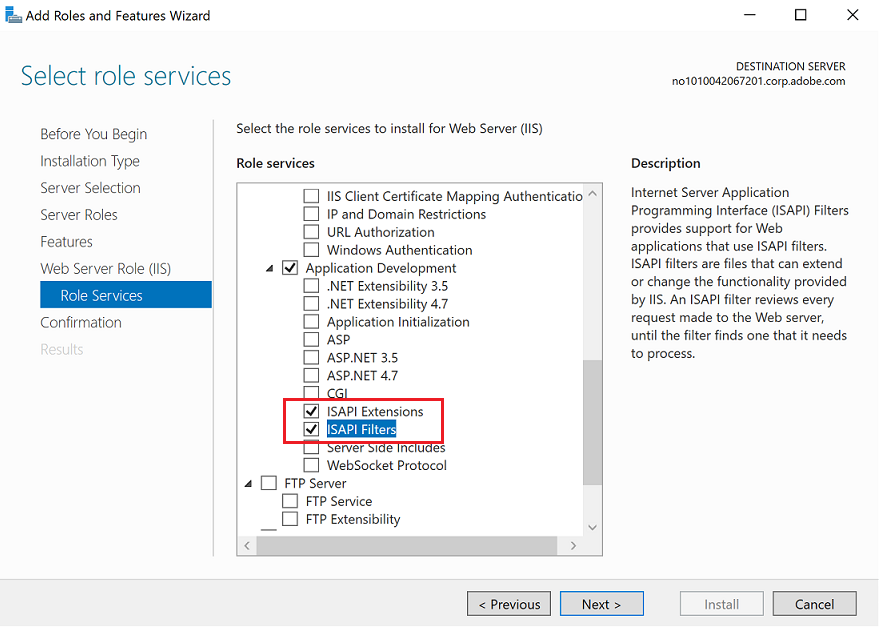879x627 pixels.
Task: Check the Windows Authentication option
Action: (x=312, y=250)
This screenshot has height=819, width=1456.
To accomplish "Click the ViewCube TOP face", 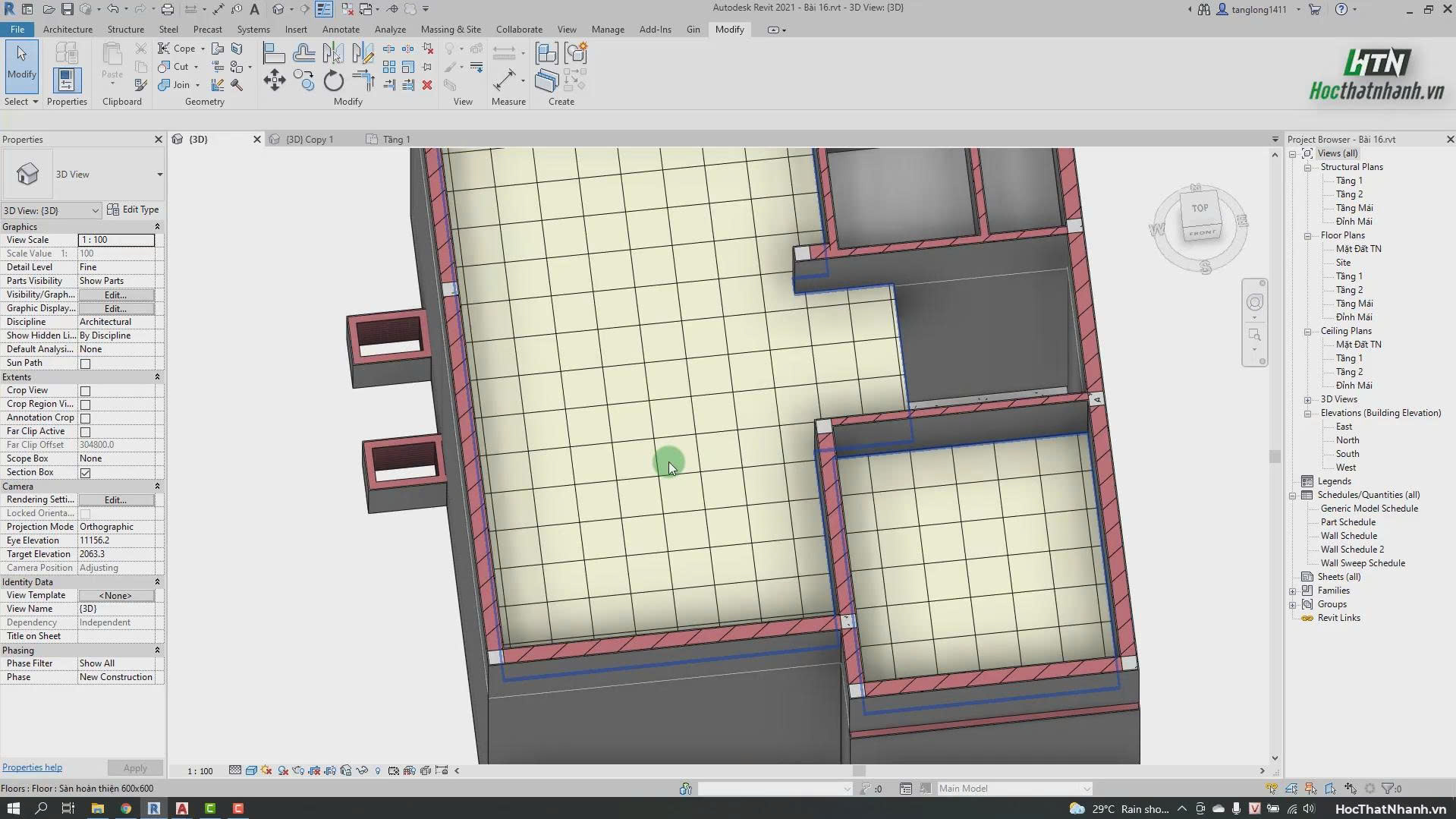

----------

_Objective_. Format every line of the data above as a numbered list, omitting blank lines and leaving out the pictures.

_Response to the exercise_.
1. 879x627 pixels.
2. Task: Check the Windows Authentication option
3. Action: (x=312, y=250)
4. This screenshot has height=819, width=1456.
5. To accomplish "Click the ViewCube TOP face", 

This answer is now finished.